Retype the data from the line containing "Screen dimensions: 1380x868" through the end of the data, inclusive, and leave the pictures out of your copy.

Data section:
▽

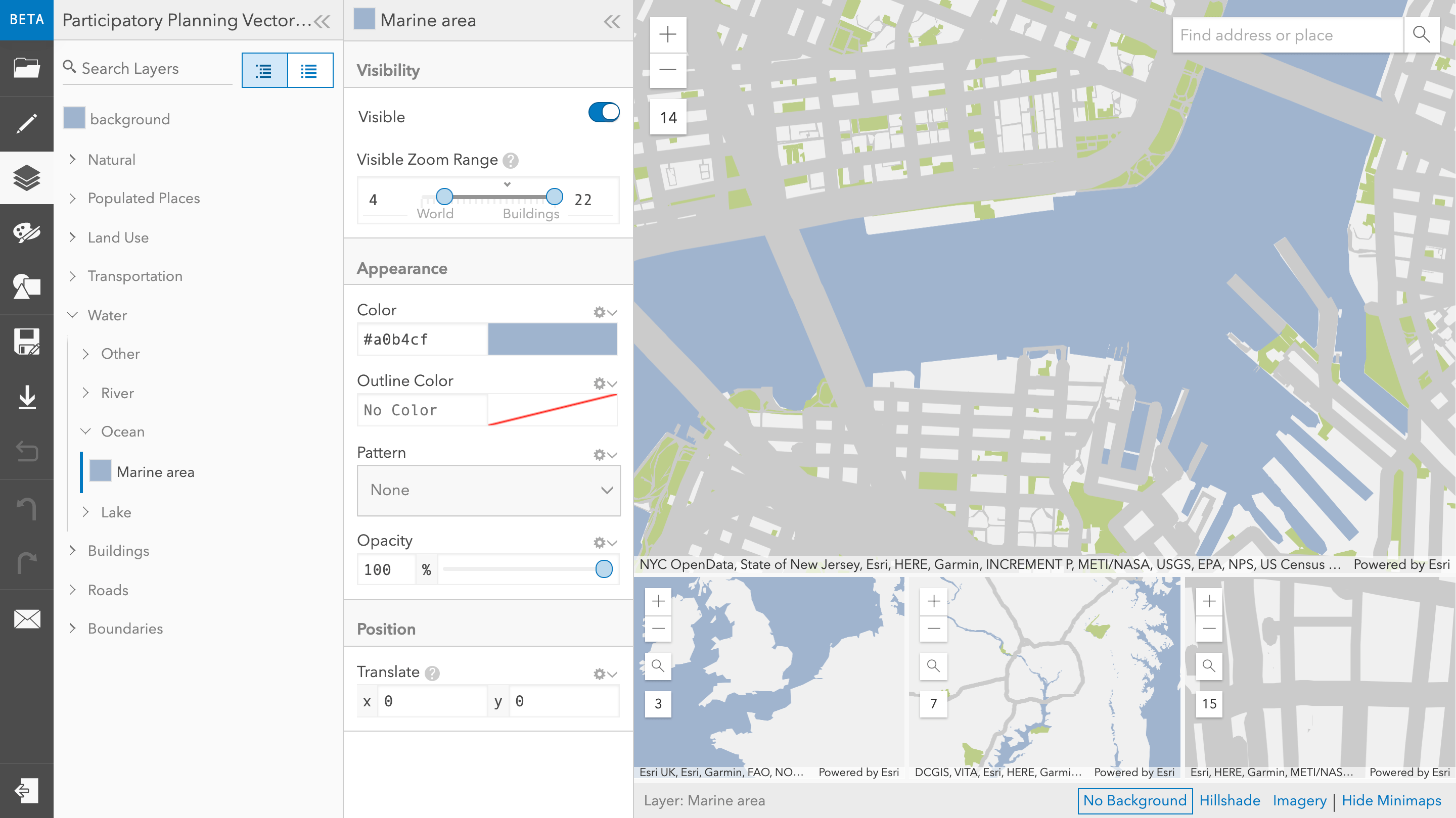Select the pencil edit tool icon

[x=27, y=123]
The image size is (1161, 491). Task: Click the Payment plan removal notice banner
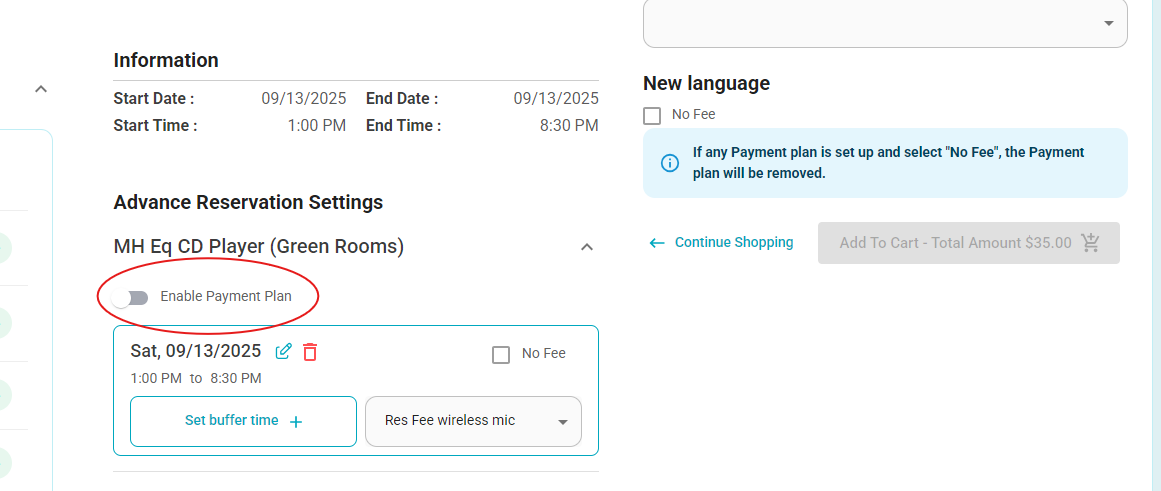click(886, 163)
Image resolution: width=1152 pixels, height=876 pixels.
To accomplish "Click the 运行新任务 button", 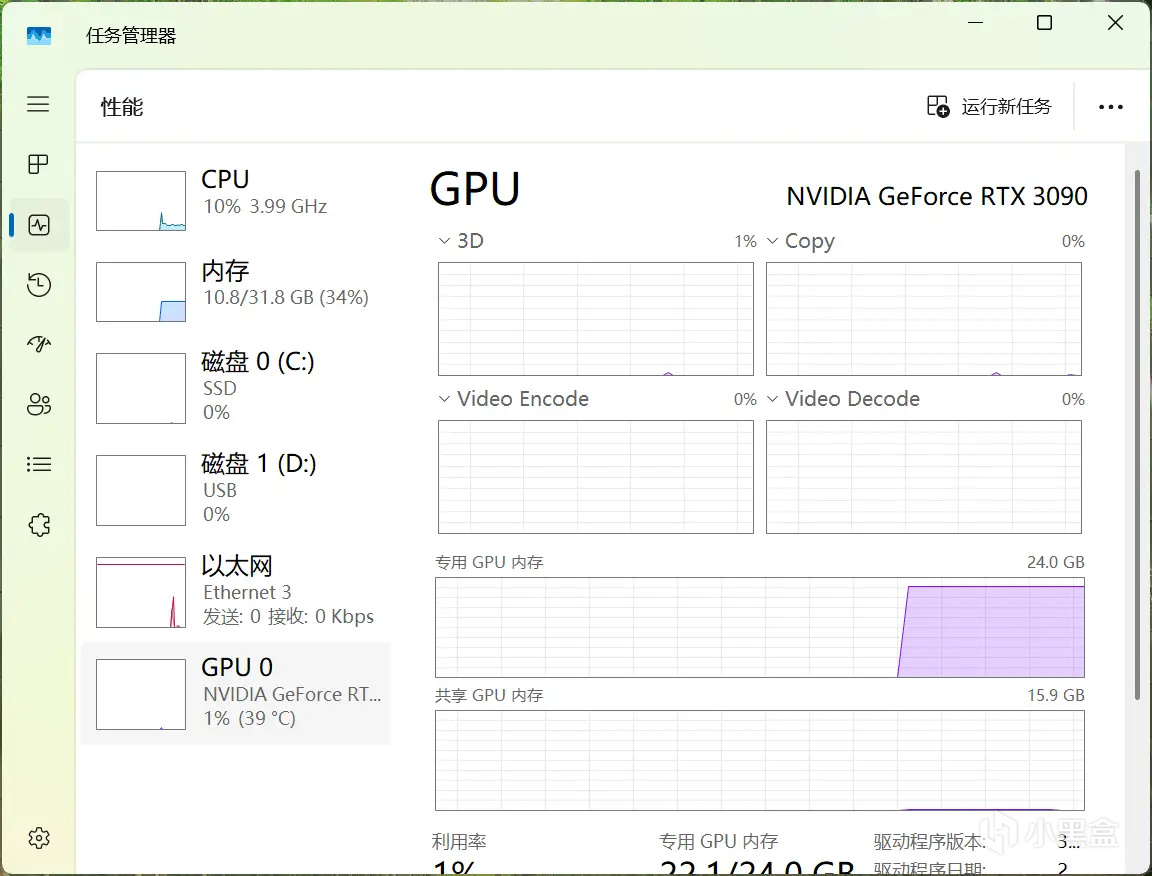I will (x=989, y=107).
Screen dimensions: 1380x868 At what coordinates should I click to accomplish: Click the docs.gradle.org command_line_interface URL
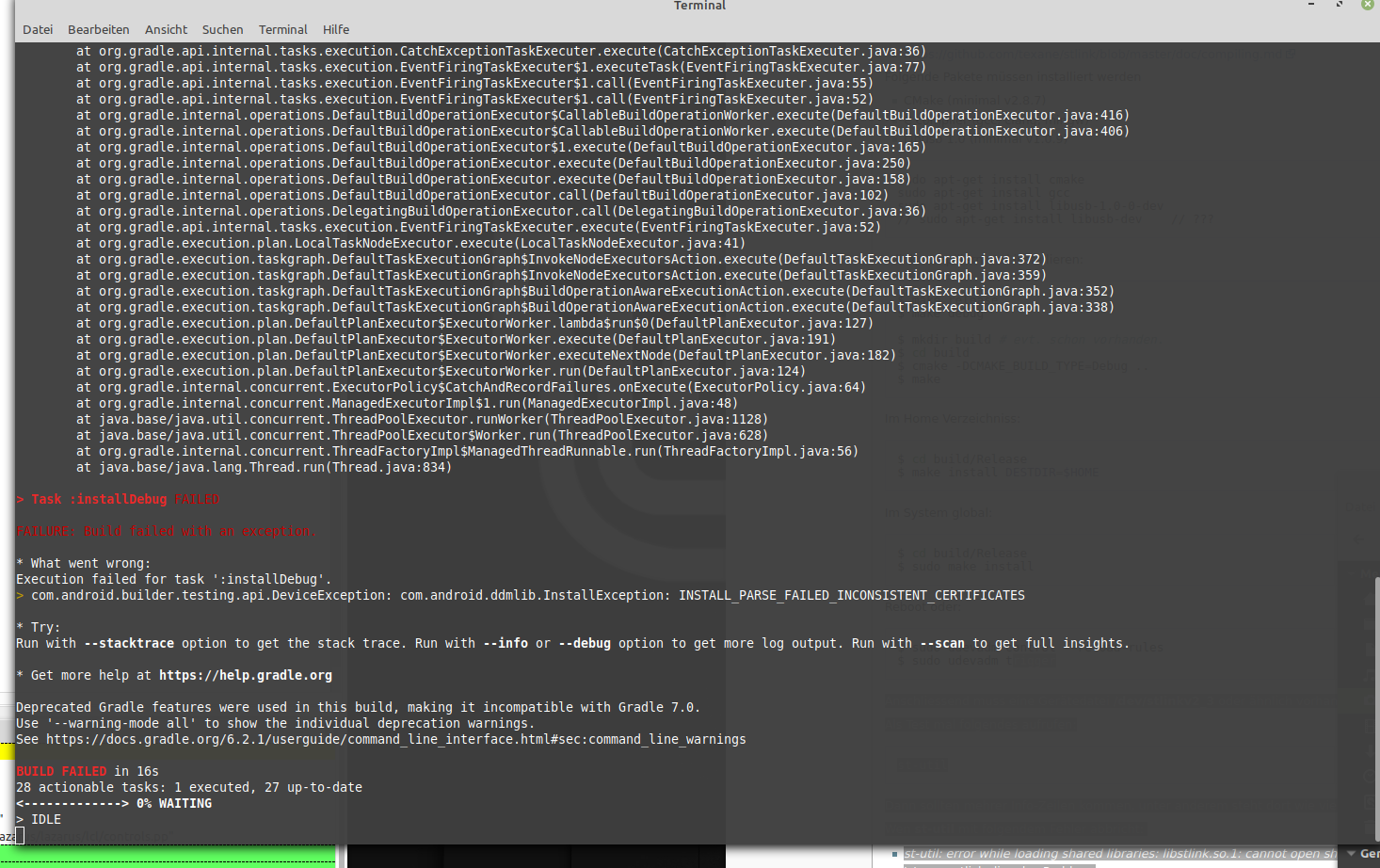tap(395, 739)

△

Answer for this exercise:
Screen dimensions: 1380x868 At what coordinates should I click to accomplish: Click the docs.gradle.org command_line_interface URL
tap(395, 739)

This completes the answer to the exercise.